Hewlings: Meaningful trials should go beyond body weight and include body composition metrics such as fat mass and lean mass, waist circumference, cardiometabolic markers like glucose and lipid profiles, and validated patient-reported outcomes related to hunger, satiety, cravings, sleep and quality of life. Functional measures, including strength and physical activity, are also increasingly important for demonstrating real-world relevance.
Q: What are ingredient suppliers and supplement brands missing about the weight-loss market today?
Foreman: Suppliers and brands primarily focus on GLP-1 and need to expand beyond this area to help consumers with the many facets of weight management — namely stress, sleep, pain (may impede activity levels) and hormones, because they all contribute to weight-management struggles.
Jacques: They need to stop seeing it as a competition with drug companies and reenvision this as a partnership for the continuum of care. This means we need to do away with the thinking that weight-loss ever has been or ever will be a one-and-done event for most people. The reality is that it is usually chronic, so ongoing support should be where we focus.
Lynch: Whenever I advise a branded ingredient for weight loss, I get samples in the market above and beyond the clinical trial subjects, so that I can gain testimonials, get a clear feeling for the time to show results, and also tap into the other quality of life (QOL) markers that are improving while waistlines are going down.
Q: What advice would you give to supplement manufacturers as they create new products or reformulate existing ones?
Lynch: Conduct highly powered clinical trials. It goes without saying, but safety of these ingredients is also paramount. This space is still highly regulated in comparison to other indications in the supplement industry, and the industry does not need another ephedra on its hands.
Hewlings: Manufacturers should define a clear primary benefit supported by clinically relevant dosing and realistic effect sizes. Investing in well-designed, preregistered clinical trials and validated outcome measures can significantly strengthen both regulatory defensibility and market credibility.
Foreman: Conduct more clinical studies exclusively with women. Look for technology advancements to enhance existing ingredients, like solubility, stability and bioavailability.
Jacques: Think about formulating products that are going to be easy for people to use with long-term consistency. This probably means that we need solutions in multiple functional forms versus just a handful of pills.
Q: Where do you see the weight-loss and management market at in five years?
Lynch: The category will continue to grow, as new ingredients will be discovered that act on signals of satiety, fat loss and weight-loss. More ingredients and finished products will target the growing numbers of GLP-1 RA users, those getting off the drugs and trying to have a “soft landing,” and those looking for effective natural alternatives.

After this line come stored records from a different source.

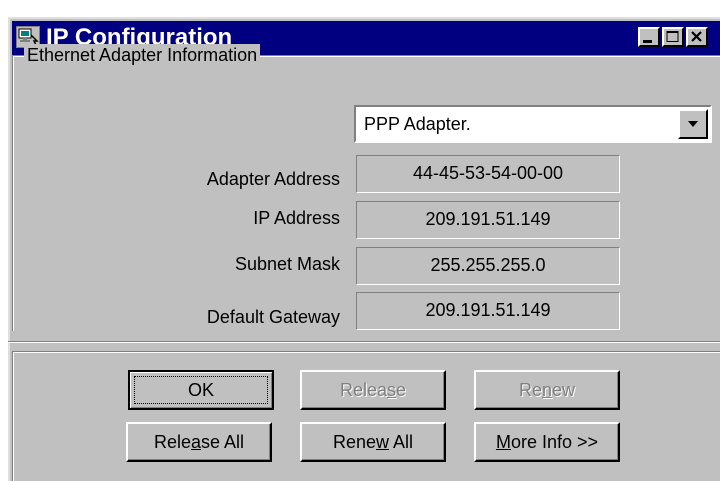 Image resolution: width=720 pixels, height=481 pixels. Describe the element at coordinates (273, 317) in the screenshot. I see `default-gateway-label: Default Gateway` at that location.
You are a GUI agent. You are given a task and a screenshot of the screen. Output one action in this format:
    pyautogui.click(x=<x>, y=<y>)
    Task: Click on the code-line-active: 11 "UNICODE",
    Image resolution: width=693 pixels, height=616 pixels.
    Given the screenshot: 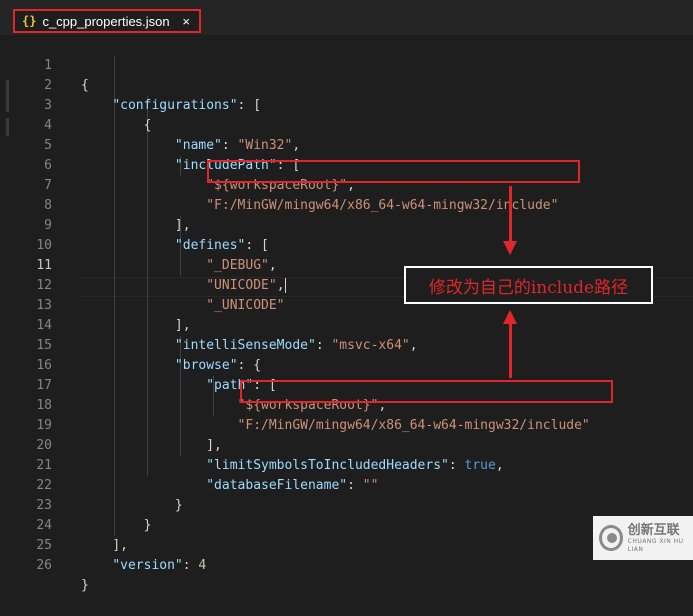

Hewlings: GLP-1s will be there, but there will be others — and there will be more personalization where genetics and individual aspects will be tested before drugs or supplements are suggested.
Lynch: As long as we all continue to make the same poor lifestyle choices, stressors, etc., weight-management will always exist. GLP-1 will most likely be even bigger in five years with the advent of new delivery methods, studies and doses. The drug has many other influences outside of weight-management.
Jacques: Optimistically, I would like to envision that we are moving toward a model of care that supports individuals not just in achieving a number on a scale, but better body composition and cardiometabolic health across their lifespan. If we can really do this, we can impact not just individual health, but generational and population health in a truly meaningful way.